Lime & yoghurt cheesecakes

Serves:6

Ingredients

  • 2 tbsp butter, melted
  • 2 tbs Boiling water
  • 1 1/2 tsp Gelatine powder
  • 150 g castor sugar
  • 150 g Double Cream Coconut & Lime Flavoured Yoghurt
  • 1/3 cup coconut cream
  • 2 tbs lime, zested
  • Ginger cookies, crushed
  • 300 g cream cheese
  • 1 tbls lime juice
  • coconut shavings
  • To serve fresh mint leaves

Woolworths is committed to sustainability via our good business journey. Seasonal (and other) products might not always be in stock.

Cooking Instructions

  1. Line each hole of a 6-hole muffin pan with plastic wrap, allowing a 2 cm overhang on each hole. 
  2. To make the bases, combine the crushed cookies with the butter and mix well. 
  3. Divide the biscuit mixture into the 6 holes of the muffin pan and press down to ensure the bases are firm and compact. 
  4. For the cheesecake mixture, place the boiling water in a heatproof jug and sprinkle the gelatine over it. Stir to dissolve. 
  5. Using an electric mixer, beat the cream cheese and castor sugar until smooth. 
  6. Add the yoghurt, coconut cream, lime zest and lime juice and mix well to combine.

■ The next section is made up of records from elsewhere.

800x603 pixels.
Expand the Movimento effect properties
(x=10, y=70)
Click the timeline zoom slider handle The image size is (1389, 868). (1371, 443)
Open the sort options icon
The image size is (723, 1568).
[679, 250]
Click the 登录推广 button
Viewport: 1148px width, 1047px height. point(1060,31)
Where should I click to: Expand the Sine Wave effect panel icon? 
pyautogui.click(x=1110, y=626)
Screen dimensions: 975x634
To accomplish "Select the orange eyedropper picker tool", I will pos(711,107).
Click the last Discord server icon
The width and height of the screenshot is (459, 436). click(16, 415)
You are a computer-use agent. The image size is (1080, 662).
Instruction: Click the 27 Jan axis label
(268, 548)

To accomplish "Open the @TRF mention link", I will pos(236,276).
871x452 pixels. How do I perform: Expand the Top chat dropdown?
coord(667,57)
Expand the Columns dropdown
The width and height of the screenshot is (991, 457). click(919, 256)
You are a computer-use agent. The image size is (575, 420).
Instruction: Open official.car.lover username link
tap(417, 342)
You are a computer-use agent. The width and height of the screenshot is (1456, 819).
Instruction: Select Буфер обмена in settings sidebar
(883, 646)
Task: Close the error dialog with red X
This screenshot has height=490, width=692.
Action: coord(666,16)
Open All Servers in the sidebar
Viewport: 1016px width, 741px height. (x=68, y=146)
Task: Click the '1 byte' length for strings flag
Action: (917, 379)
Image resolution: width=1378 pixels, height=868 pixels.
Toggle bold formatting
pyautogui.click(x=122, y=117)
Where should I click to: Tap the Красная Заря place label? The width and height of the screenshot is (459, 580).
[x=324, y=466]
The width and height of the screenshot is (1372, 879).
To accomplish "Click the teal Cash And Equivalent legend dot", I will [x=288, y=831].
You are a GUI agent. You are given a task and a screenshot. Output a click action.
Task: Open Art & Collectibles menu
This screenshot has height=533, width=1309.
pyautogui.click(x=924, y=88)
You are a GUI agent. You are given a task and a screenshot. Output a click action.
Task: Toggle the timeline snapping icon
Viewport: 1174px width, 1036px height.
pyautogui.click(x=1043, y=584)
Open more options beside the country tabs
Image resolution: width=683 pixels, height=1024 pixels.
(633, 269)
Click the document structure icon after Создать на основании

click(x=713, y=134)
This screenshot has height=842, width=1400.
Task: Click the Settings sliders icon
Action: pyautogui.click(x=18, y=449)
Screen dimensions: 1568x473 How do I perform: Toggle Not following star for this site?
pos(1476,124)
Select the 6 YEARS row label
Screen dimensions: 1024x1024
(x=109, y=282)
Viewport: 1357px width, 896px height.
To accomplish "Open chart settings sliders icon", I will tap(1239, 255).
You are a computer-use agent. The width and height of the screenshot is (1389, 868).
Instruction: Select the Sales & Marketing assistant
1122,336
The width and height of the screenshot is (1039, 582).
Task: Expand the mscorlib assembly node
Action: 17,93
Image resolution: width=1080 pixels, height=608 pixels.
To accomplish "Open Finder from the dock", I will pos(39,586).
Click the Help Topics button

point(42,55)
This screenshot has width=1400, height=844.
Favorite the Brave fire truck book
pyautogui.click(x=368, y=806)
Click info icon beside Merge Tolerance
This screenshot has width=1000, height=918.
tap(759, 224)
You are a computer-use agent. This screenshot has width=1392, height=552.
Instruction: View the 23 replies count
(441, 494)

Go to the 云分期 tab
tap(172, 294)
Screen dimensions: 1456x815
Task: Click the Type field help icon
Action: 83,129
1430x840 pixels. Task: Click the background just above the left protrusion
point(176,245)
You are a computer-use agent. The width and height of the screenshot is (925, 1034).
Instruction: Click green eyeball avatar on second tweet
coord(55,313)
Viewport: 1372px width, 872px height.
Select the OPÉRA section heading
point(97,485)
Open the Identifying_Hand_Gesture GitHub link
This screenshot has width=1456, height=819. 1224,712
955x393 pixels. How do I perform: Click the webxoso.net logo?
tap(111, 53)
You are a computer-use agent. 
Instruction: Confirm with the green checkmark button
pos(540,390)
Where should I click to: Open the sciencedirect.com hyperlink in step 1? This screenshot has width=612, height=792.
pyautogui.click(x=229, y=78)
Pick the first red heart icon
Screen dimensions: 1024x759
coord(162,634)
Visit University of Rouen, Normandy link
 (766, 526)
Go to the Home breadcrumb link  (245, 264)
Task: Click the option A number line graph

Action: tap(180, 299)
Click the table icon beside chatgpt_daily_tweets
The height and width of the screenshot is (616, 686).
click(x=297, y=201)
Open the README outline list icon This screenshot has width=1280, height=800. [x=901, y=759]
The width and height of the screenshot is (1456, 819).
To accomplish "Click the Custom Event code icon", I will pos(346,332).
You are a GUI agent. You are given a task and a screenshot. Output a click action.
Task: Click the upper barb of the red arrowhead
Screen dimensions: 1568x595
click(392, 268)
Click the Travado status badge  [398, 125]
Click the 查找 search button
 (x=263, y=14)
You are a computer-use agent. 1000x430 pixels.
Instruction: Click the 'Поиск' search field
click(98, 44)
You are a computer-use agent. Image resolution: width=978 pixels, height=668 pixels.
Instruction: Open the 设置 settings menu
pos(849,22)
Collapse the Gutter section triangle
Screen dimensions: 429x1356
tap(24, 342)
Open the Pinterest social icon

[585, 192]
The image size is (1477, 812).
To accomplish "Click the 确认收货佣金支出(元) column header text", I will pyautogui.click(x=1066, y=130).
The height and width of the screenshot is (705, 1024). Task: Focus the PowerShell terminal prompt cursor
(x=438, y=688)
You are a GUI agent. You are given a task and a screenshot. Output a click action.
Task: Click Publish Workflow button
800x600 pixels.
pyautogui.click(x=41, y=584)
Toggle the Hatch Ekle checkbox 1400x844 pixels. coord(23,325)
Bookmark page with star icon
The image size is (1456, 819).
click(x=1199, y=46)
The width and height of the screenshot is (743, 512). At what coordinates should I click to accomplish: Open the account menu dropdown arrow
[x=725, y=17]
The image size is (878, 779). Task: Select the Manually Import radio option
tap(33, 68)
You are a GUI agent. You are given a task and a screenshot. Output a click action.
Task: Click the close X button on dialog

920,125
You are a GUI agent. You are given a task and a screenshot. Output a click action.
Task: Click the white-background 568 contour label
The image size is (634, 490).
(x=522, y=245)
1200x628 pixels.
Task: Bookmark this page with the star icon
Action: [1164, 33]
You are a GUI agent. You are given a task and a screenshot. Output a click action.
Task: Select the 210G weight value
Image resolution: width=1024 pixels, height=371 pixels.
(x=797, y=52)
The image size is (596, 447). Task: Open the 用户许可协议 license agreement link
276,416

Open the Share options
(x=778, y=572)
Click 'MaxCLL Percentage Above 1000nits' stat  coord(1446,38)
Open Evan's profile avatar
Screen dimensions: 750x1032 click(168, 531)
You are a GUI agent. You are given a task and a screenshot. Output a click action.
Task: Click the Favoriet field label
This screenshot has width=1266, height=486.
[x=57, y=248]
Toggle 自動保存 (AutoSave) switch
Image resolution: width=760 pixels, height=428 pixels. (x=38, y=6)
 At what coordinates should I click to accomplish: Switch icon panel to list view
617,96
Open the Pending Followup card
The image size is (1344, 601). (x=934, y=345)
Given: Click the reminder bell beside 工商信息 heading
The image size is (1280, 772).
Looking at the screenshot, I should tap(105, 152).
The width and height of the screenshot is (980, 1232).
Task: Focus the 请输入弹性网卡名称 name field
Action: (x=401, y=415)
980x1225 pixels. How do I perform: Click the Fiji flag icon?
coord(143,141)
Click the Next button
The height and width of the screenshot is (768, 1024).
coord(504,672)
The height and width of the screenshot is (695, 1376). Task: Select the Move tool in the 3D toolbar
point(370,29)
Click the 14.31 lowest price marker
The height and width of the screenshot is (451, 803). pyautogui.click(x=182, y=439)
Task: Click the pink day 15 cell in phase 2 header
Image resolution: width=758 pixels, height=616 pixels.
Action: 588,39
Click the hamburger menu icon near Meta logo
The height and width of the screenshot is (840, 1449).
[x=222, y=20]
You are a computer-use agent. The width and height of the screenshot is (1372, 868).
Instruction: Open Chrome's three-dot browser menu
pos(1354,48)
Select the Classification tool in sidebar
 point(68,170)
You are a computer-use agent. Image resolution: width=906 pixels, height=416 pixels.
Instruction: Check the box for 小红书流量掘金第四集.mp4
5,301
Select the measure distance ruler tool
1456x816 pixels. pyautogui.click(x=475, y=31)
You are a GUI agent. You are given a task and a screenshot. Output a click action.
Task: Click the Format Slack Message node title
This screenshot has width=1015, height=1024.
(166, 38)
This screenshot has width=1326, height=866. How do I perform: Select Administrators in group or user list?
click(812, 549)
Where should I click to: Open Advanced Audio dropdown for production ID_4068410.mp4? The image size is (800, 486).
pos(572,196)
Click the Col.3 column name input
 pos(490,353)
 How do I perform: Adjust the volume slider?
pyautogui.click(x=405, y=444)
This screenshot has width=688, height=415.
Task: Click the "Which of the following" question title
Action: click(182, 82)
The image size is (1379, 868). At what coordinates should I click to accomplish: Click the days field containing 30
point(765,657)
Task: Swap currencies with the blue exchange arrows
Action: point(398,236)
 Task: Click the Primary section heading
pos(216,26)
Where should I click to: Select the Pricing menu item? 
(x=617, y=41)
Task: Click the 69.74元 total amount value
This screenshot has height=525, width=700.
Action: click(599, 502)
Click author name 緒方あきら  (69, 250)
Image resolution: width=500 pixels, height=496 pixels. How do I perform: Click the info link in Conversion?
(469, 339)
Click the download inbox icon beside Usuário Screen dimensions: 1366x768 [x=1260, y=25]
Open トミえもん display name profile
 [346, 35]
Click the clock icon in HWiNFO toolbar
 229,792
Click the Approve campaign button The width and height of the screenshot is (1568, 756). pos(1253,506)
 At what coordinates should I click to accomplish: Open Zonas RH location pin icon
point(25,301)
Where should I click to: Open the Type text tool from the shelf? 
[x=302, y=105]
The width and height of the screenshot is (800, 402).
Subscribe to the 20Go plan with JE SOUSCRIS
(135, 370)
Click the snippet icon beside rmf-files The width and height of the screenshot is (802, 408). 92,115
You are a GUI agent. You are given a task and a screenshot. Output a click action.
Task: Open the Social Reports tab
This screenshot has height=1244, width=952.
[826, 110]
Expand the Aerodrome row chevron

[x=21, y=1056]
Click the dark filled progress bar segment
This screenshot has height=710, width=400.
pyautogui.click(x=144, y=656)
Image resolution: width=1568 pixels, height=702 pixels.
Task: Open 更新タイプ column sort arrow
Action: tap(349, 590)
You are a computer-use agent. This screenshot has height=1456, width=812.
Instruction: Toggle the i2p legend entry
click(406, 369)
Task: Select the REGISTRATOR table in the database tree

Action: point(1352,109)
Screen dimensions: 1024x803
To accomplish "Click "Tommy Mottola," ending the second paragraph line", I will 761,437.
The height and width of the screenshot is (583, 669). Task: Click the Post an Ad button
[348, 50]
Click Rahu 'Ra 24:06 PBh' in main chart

Add the gelatine mixture and mix again until smooth. 
  7. Pour the cream cheese micture onto the cookie bases. Cover and refrigerate for 6 hours or until firm. 
  8. Use the overhanging plastic wrap to lift the cheesecakes from the muffin pan. 
  9. Remove the plastic wrap and serve the cheesecakes topped with toasted coconut shavings and fresh mint leaves.